*PROBLEM STATEMENT*: Copy the data that follows exactly, and include none of its images.

*LISTED RECORDS*:
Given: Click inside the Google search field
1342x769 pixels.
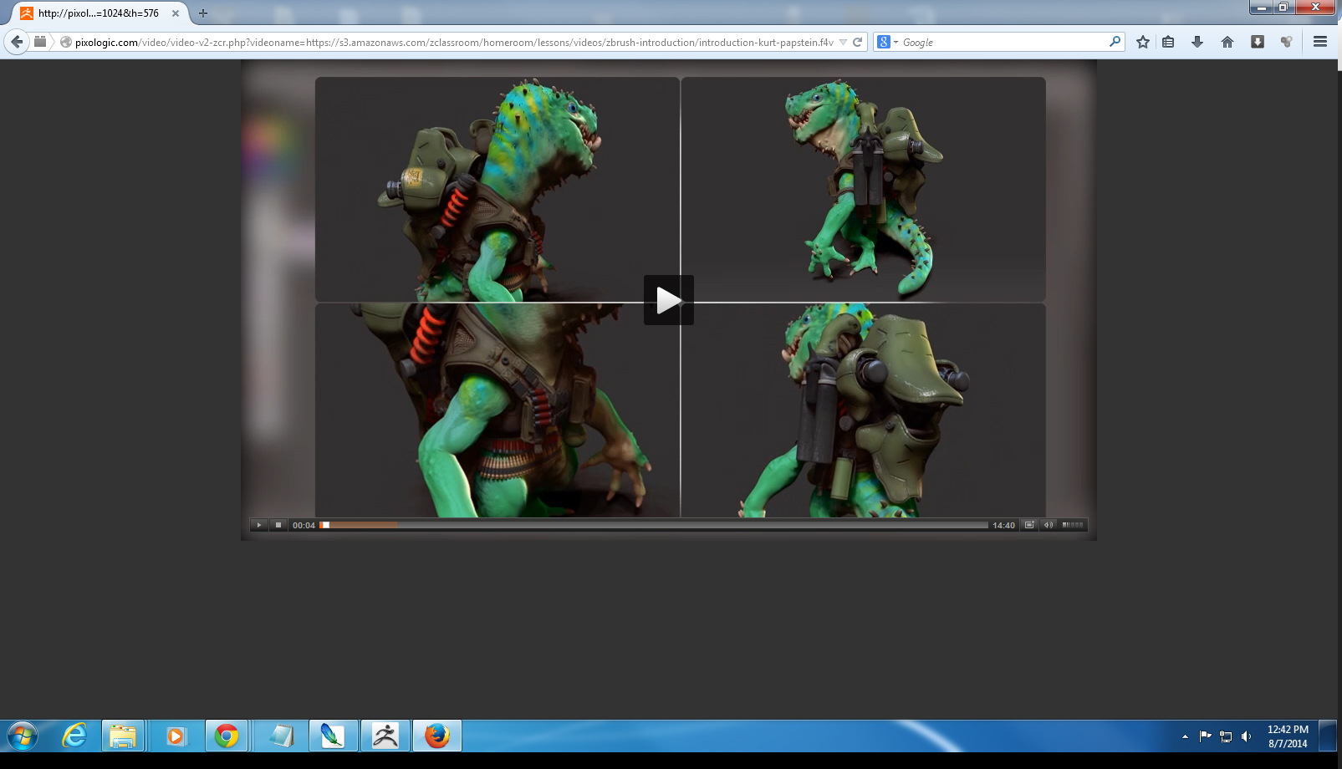Looking at the screenshot, I should tap(1002, 42).
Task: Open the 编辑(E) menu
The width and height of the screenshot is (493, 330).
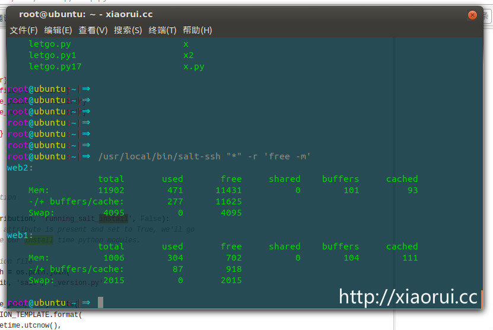Action: (58, 30)
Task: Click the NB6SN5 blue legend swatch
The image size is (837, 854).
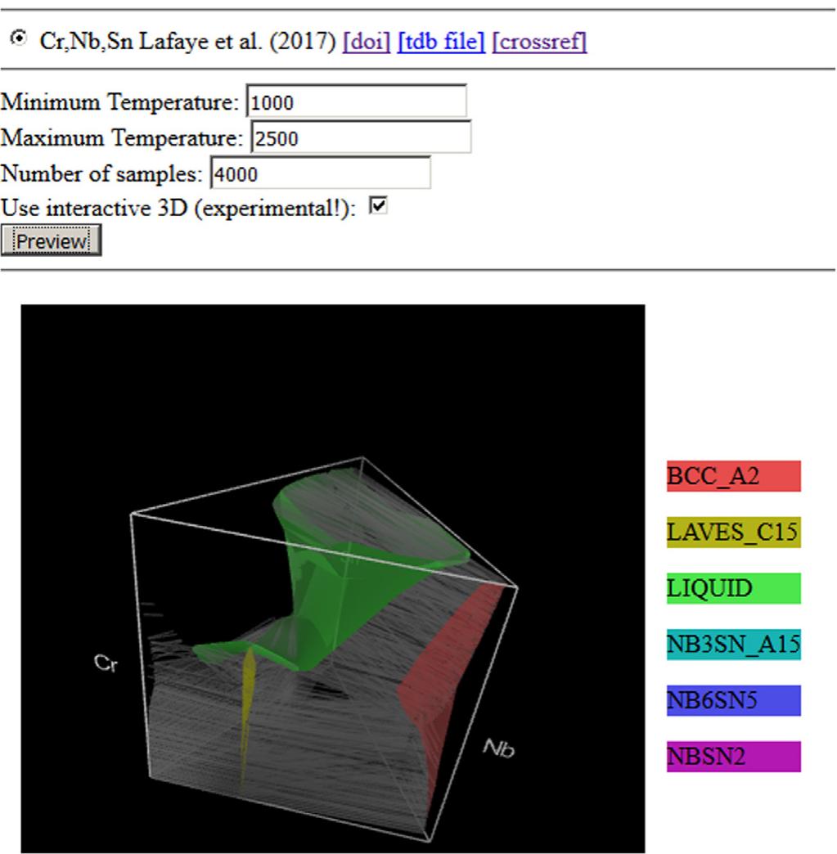Action: point(735,701)
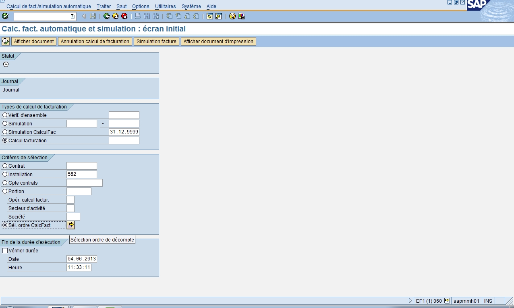The image size is (514, 308).
Task: Click the Customize local layout icon
Action: point(241,16)
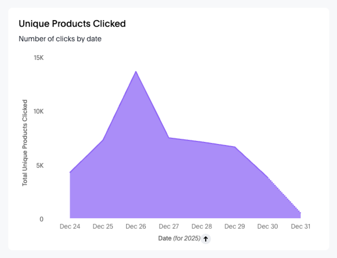Click the sort arrow beside Date axis title

click(206, 239)
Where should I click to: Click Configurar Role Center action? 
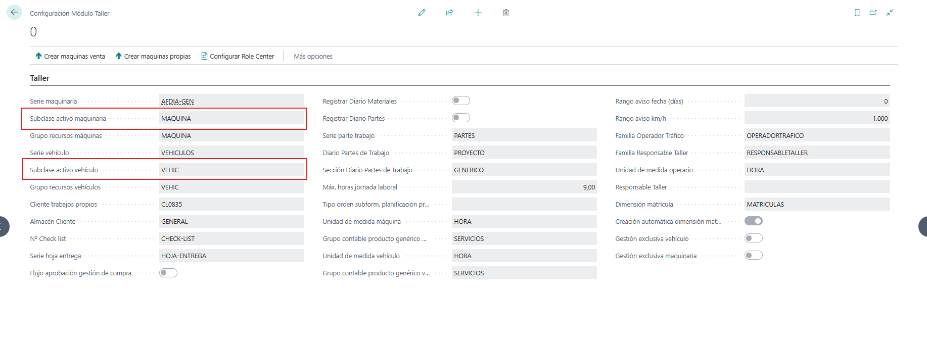click(x=238, y=56)
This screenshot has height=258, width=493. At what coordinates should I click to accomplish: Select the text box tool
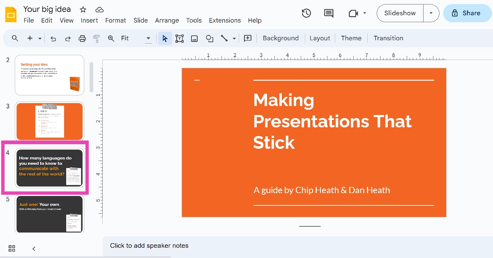[180, 38]
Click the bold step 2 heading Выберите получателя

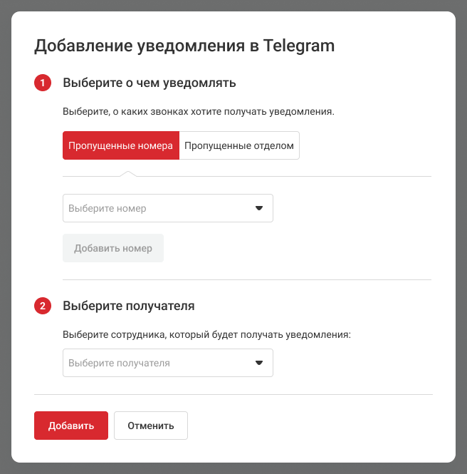tap(129, 306)
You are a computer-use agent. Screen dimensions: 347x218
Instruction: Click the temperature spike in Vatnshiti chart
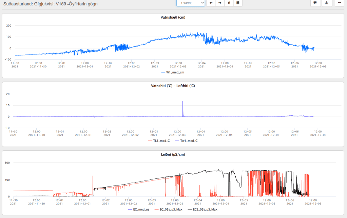tap(183, 105)
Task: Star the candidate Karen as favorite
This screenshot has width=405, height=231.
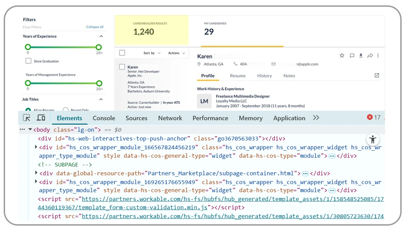Action: pos(342,56)
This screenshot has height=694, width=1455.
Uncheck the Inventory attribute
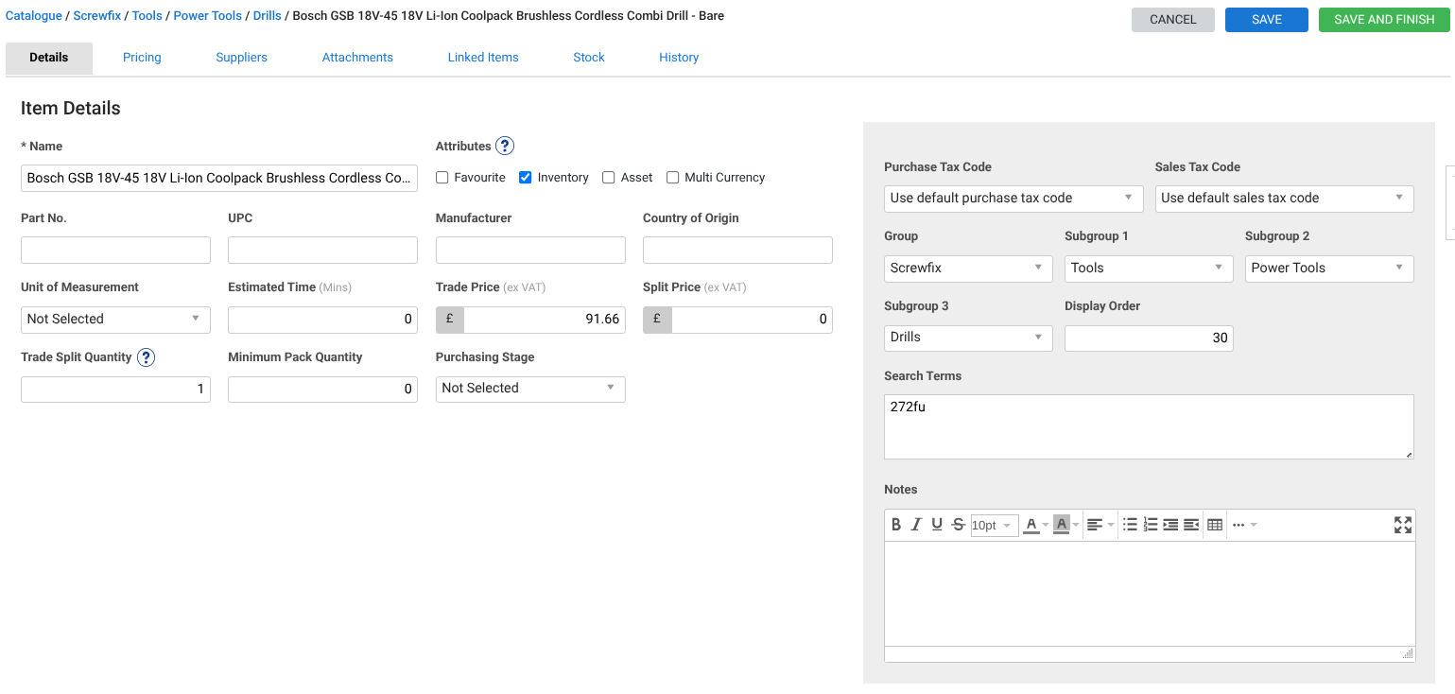pos(526,178)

*TASK OUTPUT*:
Given: Click inside the Google search field
1342x769 pixels.
Looking at the screenshot, I should tap(1002, 42).
Task: Open the 编辑(E) menu
The width and height of the screenshot is (493, 330).
Action: (58, 30)
Task: Click the NB6SN5 blue legend swatch
The image size is (837, 854).
Action: point(735,701)
The image size is (514, 308).
Task: Click the Customize local layout icon
Action: point(241,16)
Click the sort arrow beside Date axis title

click(206, 239)
Where should I click to: Click Configurar Role Center action? 
click(x=238, y=56)
This screenshot has height=258, width=493. At what coordinates should I click to accomplish: Select the text box tool
[180, 38]
Click the bold step 2 heading Выберите получателя

tap(129, 306)
You are a computer-use agent. Screen dimensions: 347x218
Instruction: Click the temperature spike in Vatnshiti chart
tap(183, 105)
Task: Star the candidate Karen as favorite
This screenshot has width=405, height=231.
Action: pos(342,56)
This screenshot has height=694, width=1455.
Uncheck the Inventory attribute
pos(526,178)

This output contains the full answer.